Сколько их! Ванечка, знаешь ли ты?
Разве мы не усыплены вместе с Ваней? И начался Ванин сон;
Чу! Восклицанья послышались грозные!
Топот и скрежет зубов;
Тень набежала на стекла морозные...
Что там? Толпа мертвецов!
То обгоняют дорогу чугунную,
То сторонами бегут.
Слышишь ты пение?.. «В ночь эту лунную
Любо нам видеть свой труд!..»
Сон начат, как баллада. Луна, мертвецы со скрежетом зубовным, их странная песня — характерные аксессуары балладной поэтики сгущены в первых строфах и усиливают ощущение сна. Балладность подчеркнута, как бы декларирована традиция, романтическая и высокая, в рамках которой пойдет рассказ о народе. Но рассказ о народе не остается балладой, а переходит в
песню.
В некрасовском произведении два народа и два разных к нему отношения. Есть возмущение, но, если угодно, есть и умиление. Есть народ в его поэтической и нравственной сущности, достойной поэтического определения, и народ в его рабьей пассивности, вызывающей горькую иронию.

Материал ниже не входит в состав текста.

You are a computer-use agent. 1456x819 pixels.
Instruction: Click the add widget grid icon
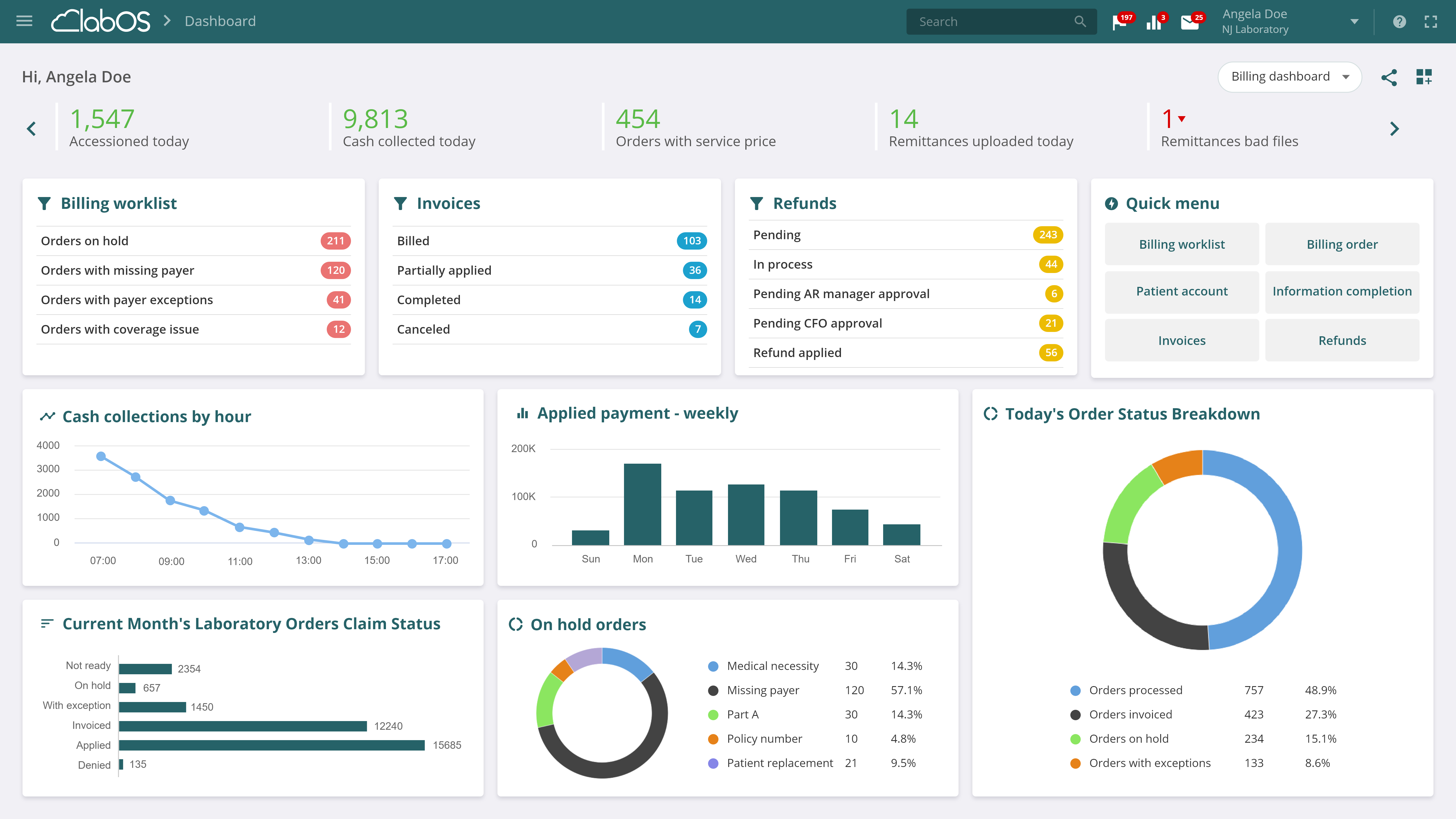[1424, 77]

Образ народа, каким он явился во сне, образ трагический и необычайно масштабный. Предстала как бы
вся «родимая Русь». Первоначально бывшая у Некрасова строка
С Немана, с матушки Волги, с Оки
сменяется другой
С Волхова, с матушки Волги, с Оки
не только потому, что, правда, очень удачно, Волхов фонетически связывается внутренней рифмой с Волгой.' | География становится более национальной и в своем настоящем, и даже в обращенности к прошлому.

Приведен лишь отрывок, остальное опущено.